## Task to carry out
How many lines in this material include the string "tool"? Answer with the number and nothing further.

BEGIN Exercise data

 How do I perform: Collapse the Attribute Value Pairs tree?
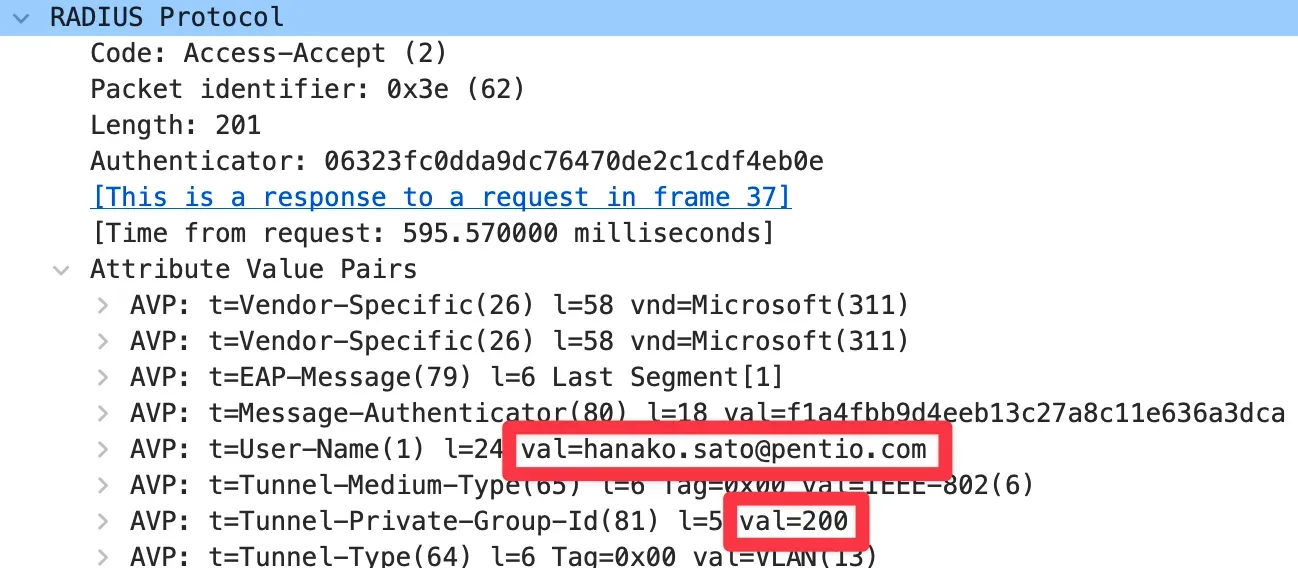pyautogui.click(x=62, y=269)
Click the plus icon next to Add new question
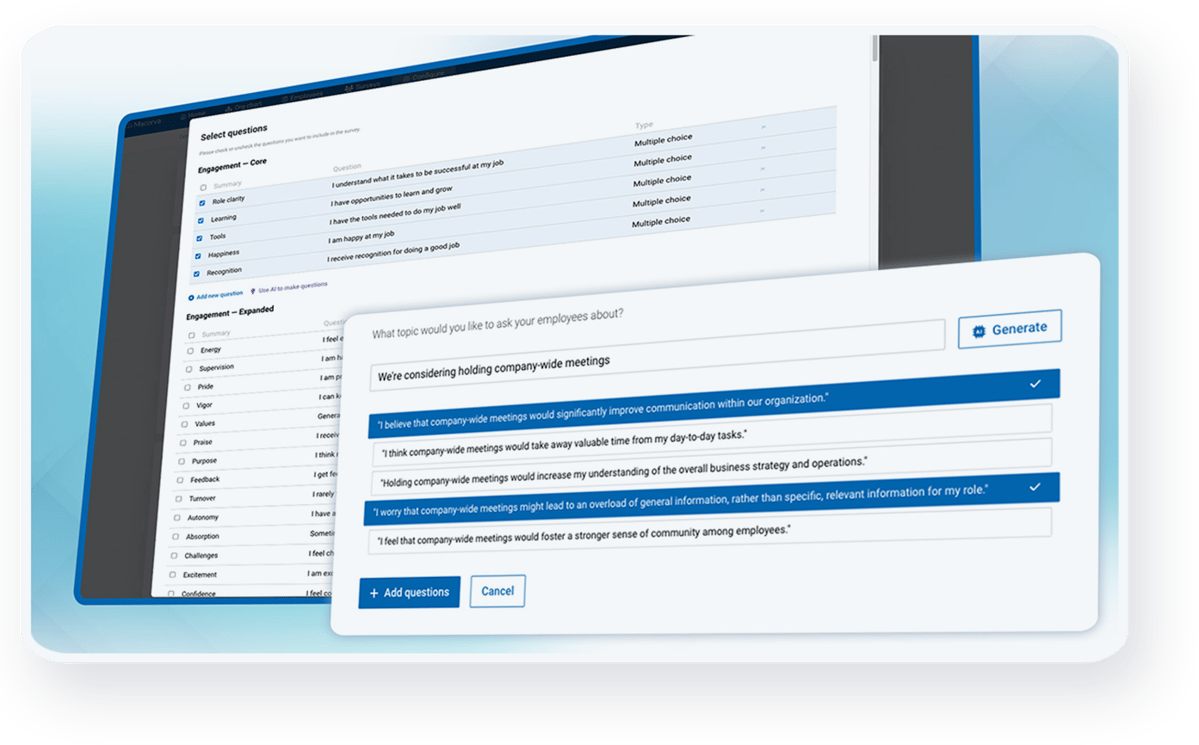 pyautogui.click(x=191, y=297)
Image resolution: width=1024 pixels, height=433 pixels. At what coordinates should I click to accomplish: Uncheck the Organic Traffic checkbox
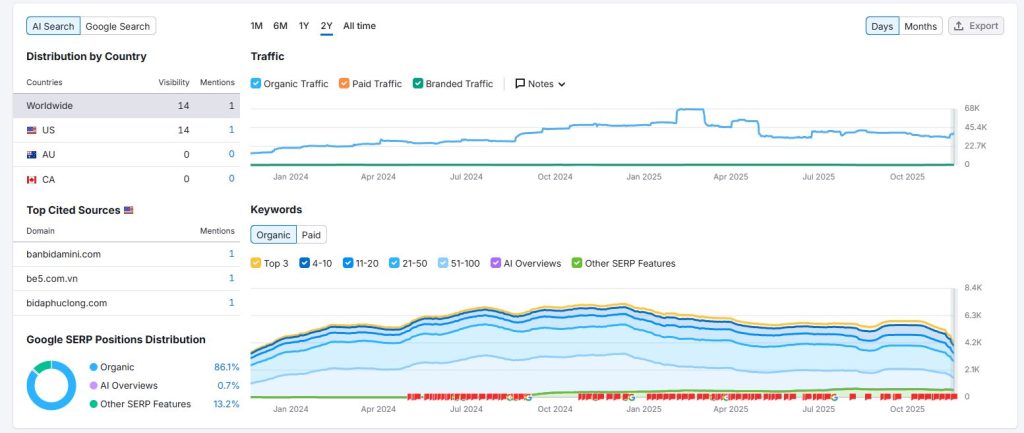tap(256, 84)
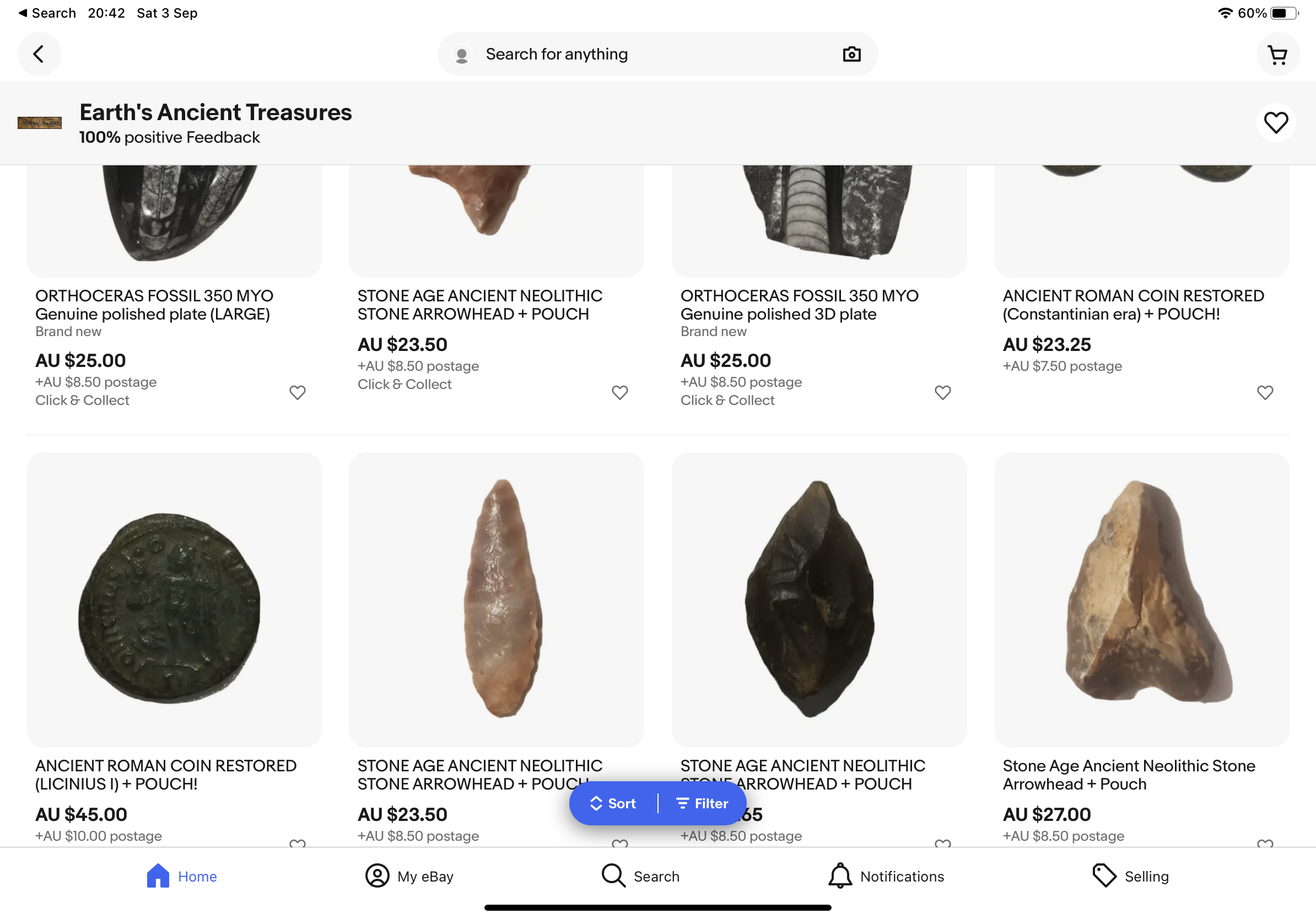Open the Filter options
Screen dimensions: 1316x919
(x=702, y=803)
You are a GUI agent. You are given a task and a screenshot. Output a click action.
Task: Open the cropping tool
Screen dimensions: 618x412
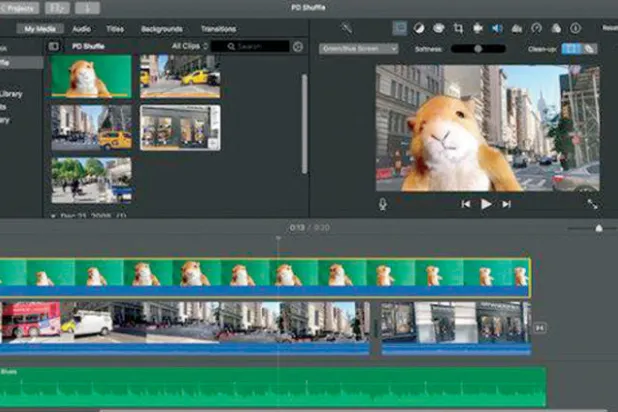458,28
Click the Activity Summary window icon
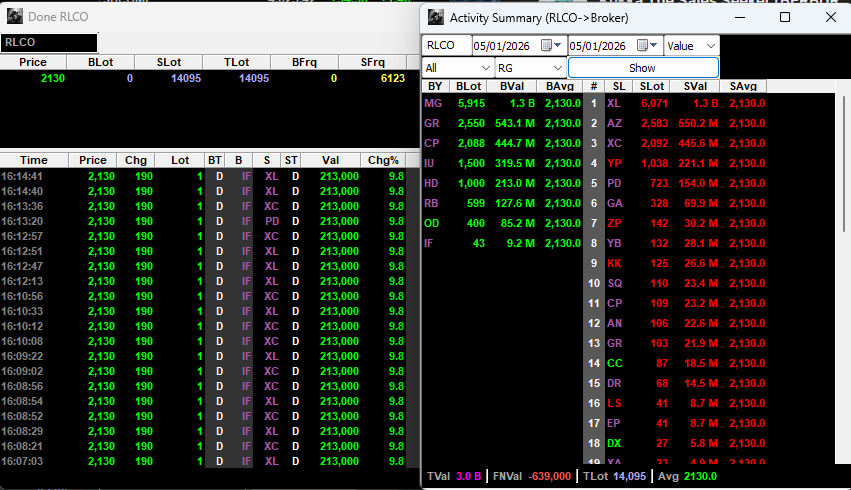851x490 pixels. [x=436, y=17]
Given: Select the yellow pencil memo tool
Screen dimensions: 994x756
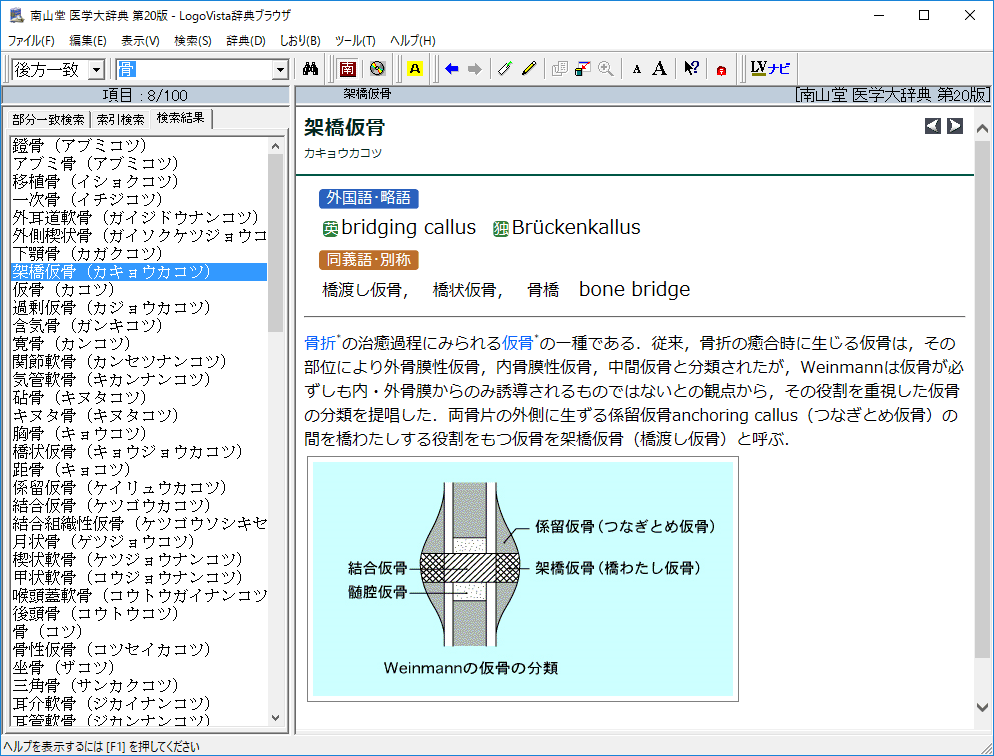Looking at the screenshot, I should click(x=529, y=69).
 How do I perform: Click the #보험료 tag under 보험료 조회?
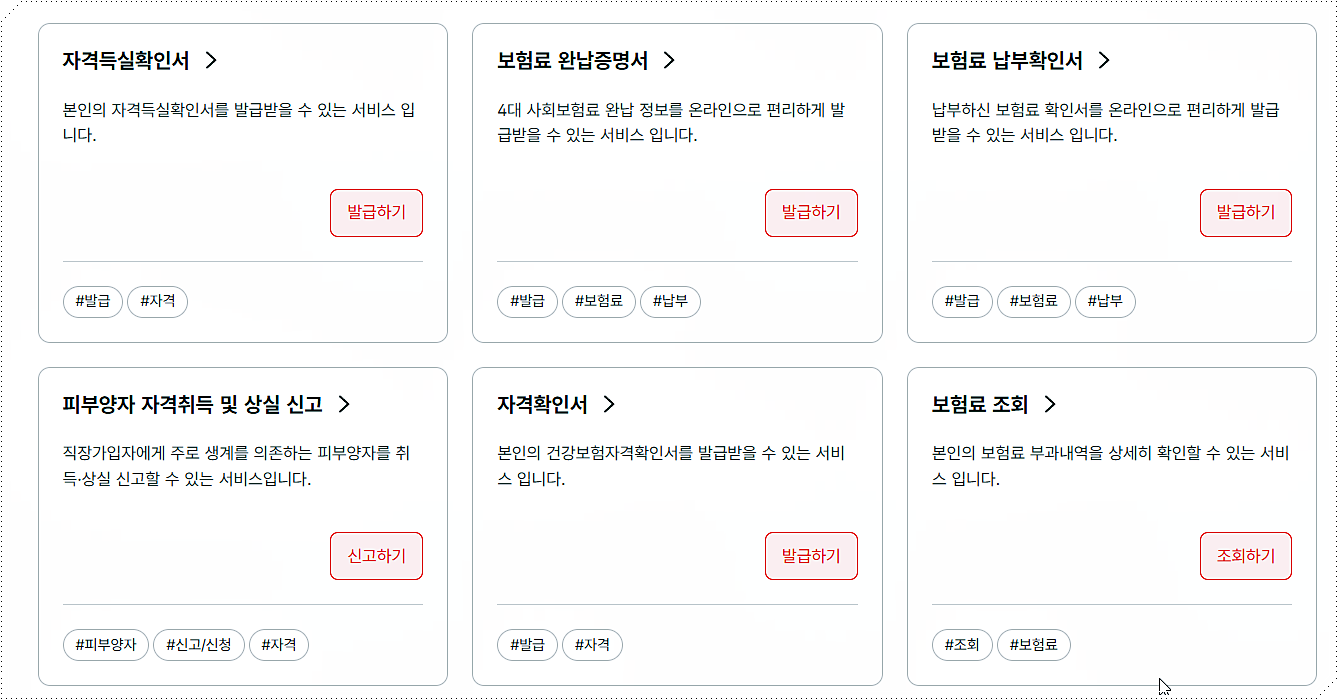pyautogui.click(x=1033, y=645)
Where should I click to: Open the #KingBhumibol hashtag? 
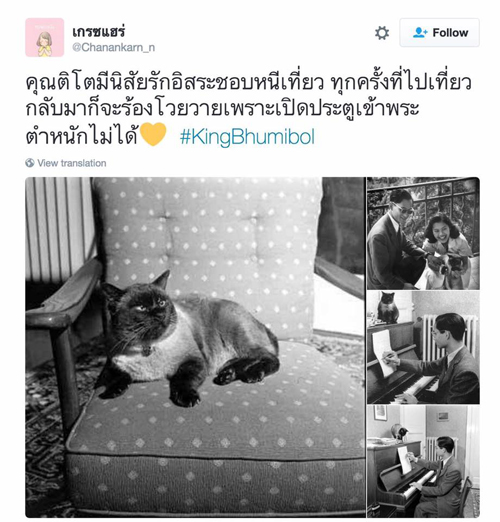(x=247, y=137)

END Exercise data

## Exercise result
2